EXERCISE BRIEF:
In the listing, from the line that contains "Click the character" through the end of the listing, inclusive, substitute "header" for "banner" and rewrite those lines with nothing else altered.
==== TASK MATERIAL ====
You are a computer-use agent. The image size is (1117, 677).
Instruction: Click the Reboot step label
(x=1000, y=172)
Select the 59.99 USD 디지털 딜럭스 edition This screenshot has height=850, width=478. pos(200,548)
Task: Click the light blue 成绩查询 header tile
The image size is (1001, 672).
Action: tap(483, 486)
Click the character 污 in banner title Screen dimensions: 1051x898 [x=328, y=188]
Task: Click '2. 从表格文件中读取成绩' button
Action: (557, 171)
====
TASK SOLUTION:
Click the character 污 in header title Screen dimensions: 1051x898 [x=328, y=188]
Task: Click '2. 从表格文件中读取成绩' button
Action: (557, 171)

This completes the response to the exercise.